The key shape parameter driving kernel selection is ne01 — the row count of the activation tensor — which distinguishes a multi-row prefill batch (matrix multiplication) from a single-token decode step (vector multiplication):
ne01 ≥ 4 → call ggml_gemm_q4_0_8x8_q8_0 (prefill)
ne01 = 1 → call ggml_gemv_q4_0_8x8_q8_0 (decode)Both the 4x8 tile and proposed 4x16 tile kernels share the same repacked B layout. The 4×16 optimisation affects only the GEMM (prefill) path.
Register Pressure
Register pressure refers to the number of vector registers simultaneously live at any point in the kernel during inference. RISC-V provides 32 physical vector registers (v0–v31). If a compiler needs more live values than there are physical registers it will spill to cache/memory and reload it later.
Keeping peak pressure below 32 is a design constraint: a kernel that exceeds the physical register budget will spill and pay a runtime penalty. The register allocation for the 4×8 kernel at its most compute-intensive point — inside the MAC chain — is covered below.

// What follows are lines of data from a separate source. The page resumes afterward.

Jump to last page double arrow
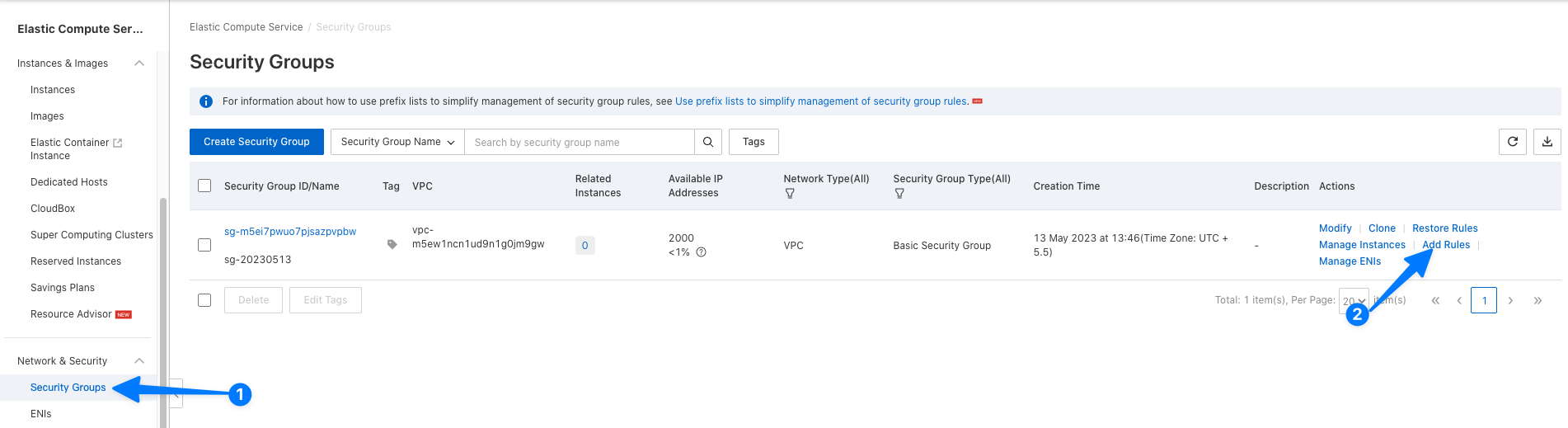The width and height of the screenshot is (1568, 428). (1537, 300)
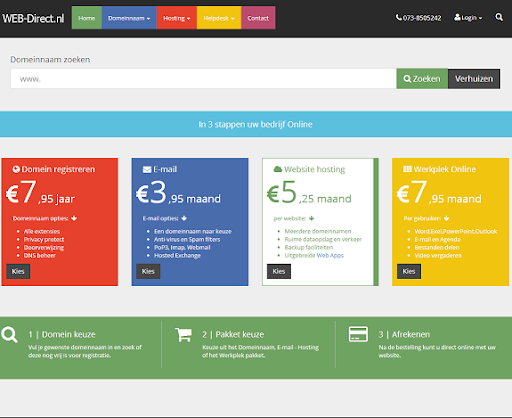The width and height of the screenshot is (512, 418).
Task: Click the phone icon beside 073-8505242
Action: pos(398,17)
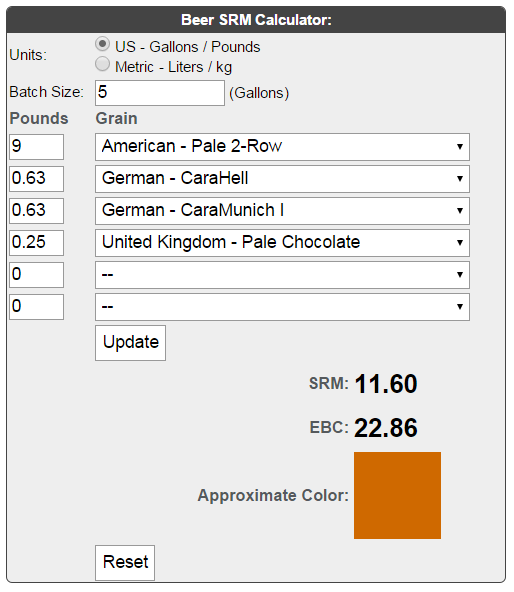Select Metric - Liters / kg radio button
Image resolution: width=514 pixels, height=592 pixels.
point(102,64)
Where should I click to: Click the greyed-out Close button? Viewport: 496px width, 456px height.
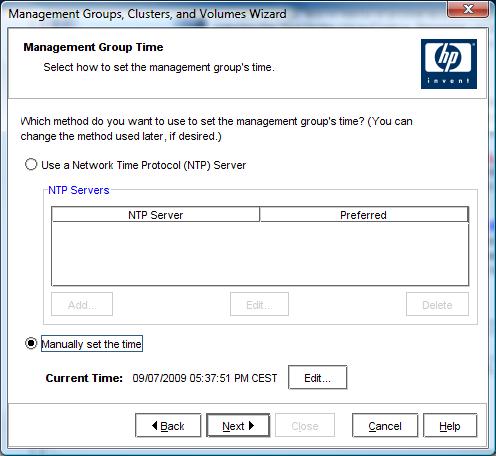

2. The 4×8 Baseline Kernel
ggml_gemm_q4_0_8x8_q8_0 is a GEMM kernel operating on Q4_0 weights (4-bit, 32-element blocks) and Q8_0 activations (8-bit, 32-element blocks), designed for an 8×8 output tile. For RISC-V, a 4-row variant is implemented with VLEN=256 accumulated across nb = K/32 K-blocks. For each K-block:
- Load B once — unpack 256 nibbles into four
i8m2vectors (lo_0,lo_1,hi_0,hi_1), which will align with all 4 activation rows - Per row, repeated 4× — load 4 × 8-byte A chunks, broadcast each across 8 column lanes, run a 4-step widening MAC chain (
vwmul+ 3×vwmacc) →i16m4, reduce 64 i16 → 8 i32, dequantise and accumulate intosumf{0..3}accumulators - Store — write four
f32m1accumulators to output matrix S once tile is complete
The widget below outlines the register basics (physical and logical registers), the peak register allocation for the 4x8 tile, the full register map and an initial comparison with the proposed 4x16 tile.

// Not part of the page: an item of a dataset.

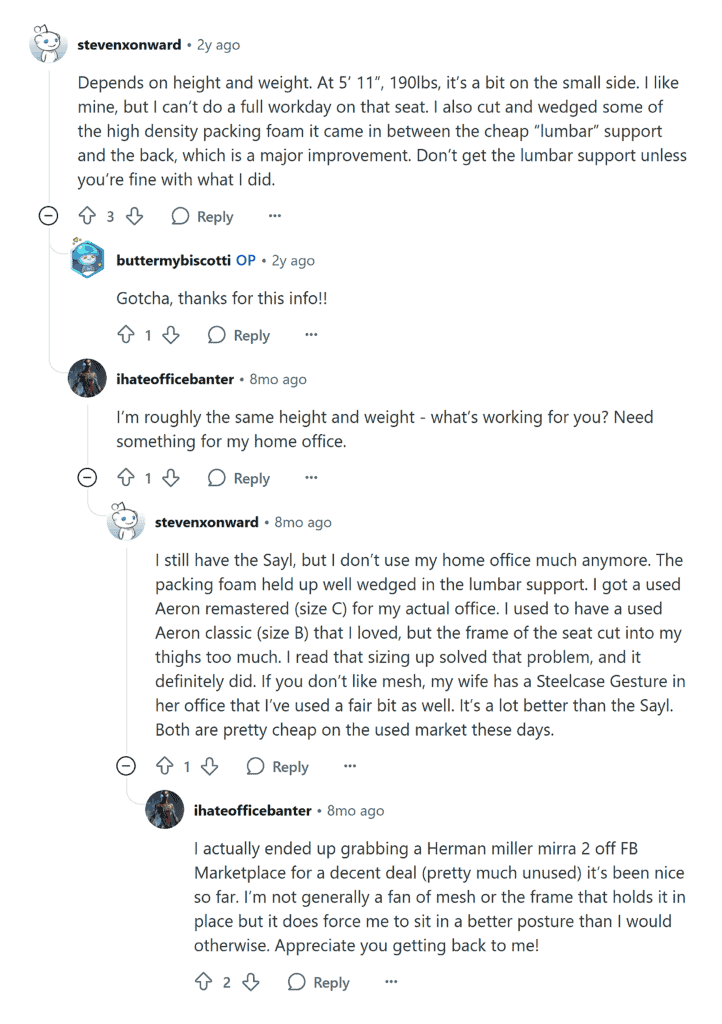Reply to stevenxonward's Aeron remastered comment

(277, 766)
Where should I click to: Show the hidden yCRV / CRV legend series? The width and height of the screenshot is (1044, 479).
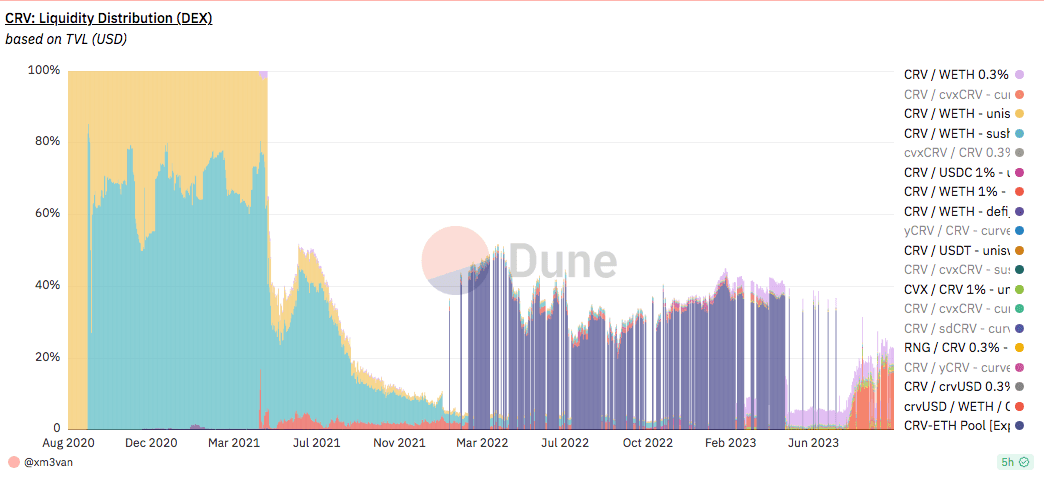coord(957,230)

Peak register pressure during the MAC chain (vwmul + 3× vwmacc) leaves 7 vector registers free — enough headroom to consider a wider tile. The peak users are the RHS (weights) and LHS (activation row chunks), each occupying 8 physical registers simultaneously.
The tile comparison illustrates the core tradeoff of the 4×16 design. The benefit is A amortisation: by processing 16 weight columns per A row load instead of 8, the kernel halves the number of times activation data must be fetched per unit of output. The risk is register pressure: the 8 additional f32m1 accumulators required to hold results for the second column group push the peak live register count from 25 to 29, leaving only 3 spare.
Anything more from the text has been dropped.